Data release: list of websites that have third-party “session replay” scripts

In a recent study we analyzed seven “session replay” services and revealed how they exfiltrate sensitive user data. Here we release the data behind our study, specifically, the list of websites from the Alexa top 1 million which embed scripts from analytics providers that offer session recording services. The appearance of a website on this list DOES NOT necessarily mean that session recordings occur, as website developers may choose not enable session recording functionality.

For some sites, we do have evidence of session recordings occurring. We mark these with the tag “evidence of session recording”. For these sites, our measurement bots were able to detect a recording in progress, as detailed in our detection methodology below. For sites not marked with this tag, it does not mean that recordings don’t occur, simply that we don’t know if they do. That’s because many of the recording services activate their functionality only for a sample of users, either as explicitly defined by the publisher site or enforced as part of a daily recording limit. Thus, it is possible that our bot that visited the site was not included in the sample, but other users might be.

As such, this list provides both an upper and lower bound of the presence of session recording companies on the web. Two of the 14 companies included in the data release, Yandex and Hotjar, have a diverse set of analytics services -- many of which have no overlap with session recording. The remaining companies mostly offer similar services which include: session replay, heat maps, click maps, and form analytics.

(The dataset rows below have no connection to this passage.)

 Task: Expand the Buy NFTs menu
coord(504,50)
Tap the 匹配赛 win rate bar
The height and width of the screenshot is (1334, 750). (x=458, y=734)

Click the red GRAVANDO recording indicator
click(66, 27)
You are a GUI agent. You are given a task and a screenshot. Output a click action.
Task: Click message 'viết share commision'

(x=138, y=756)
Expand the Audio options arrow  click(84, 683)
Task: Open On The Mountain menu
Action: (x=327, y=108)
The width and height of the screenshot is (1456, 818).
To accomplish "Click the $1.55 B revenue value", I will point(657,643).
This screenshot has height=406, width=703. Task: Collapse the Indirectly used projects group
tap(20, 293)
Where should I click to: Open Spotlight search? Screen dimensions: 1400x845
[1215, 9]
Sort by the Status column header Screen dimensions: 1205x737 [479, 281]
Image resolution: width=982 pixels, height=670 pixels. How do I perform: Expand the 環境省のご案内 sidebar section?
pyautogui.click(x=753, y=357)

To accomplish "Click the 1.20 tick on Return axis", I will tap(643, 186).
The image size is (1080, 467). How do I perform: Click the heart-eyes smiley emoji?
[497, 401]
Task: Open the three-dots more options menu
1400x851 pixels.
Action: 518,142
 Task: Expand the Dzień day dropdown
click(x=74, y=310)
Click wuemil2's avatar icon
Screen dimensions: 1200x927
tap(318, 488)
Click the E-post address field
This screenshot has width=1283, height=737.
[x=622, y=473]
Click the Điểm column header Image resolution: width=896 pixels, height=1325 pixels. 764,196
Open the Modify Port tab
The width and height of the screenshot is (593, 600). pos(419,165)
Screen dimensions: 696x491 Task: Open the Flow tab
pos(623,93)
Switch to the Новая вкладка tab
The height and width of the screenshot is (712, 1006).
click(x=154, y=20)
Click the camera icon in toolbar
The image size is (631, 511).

The list below contains sites that are ranked in the top 10,000 according to Alexa. Download the zipped CSV file for the full list.

Update (30 November 2017): 2455 sites were added to the site list which were incorrectly excluded from the initial release. In addition, we fixed 36 records for which the displayed site name was corrupted.

Methodology for detecting evidence of session recording is given below

Read the blog post » WebTAP Project »

Methodology

We detect evidence of session recording by combining signals from the following sources of data:

  1. We detect sites which embed scripts from session recording services using the network data from the September 2017 Princeton Web Census data. The list of script URL patterns used to detect these embeddings is available here.
  2. We examine several of the recording companies to determine if they have a unique “backend” URL which is only present when a recording is in progress. We discovered such URLs for Yandex Metrika, Hotjar, Mouseflow, Clicktale, and Decibel insight, and use these to mark sites across the September 2017 Princeton Web Census dataset.
  3. We use a more targeted two-step crawling measurement based on OpenWPM to measure 50,000 sites sampled from the top 1 million. First, the crawler injects a unique string to the HTML of the page and search for evidence of that value being sent to a third party in the page traffic. To detect values that may be encoded or hashed we use a detection methodology similar to previous work on email tracking. After filtering out the recipients of the unique string, we isolate pages on which at least one third party receives a large amount of HTTP POST data during the visit, but for which we do not detect a unique ID. On these sites, we perform a follow-up crawl which injects a 200KB chunk of data into the page and check if we observe a corresponding bump in the size of the data sent to the third party.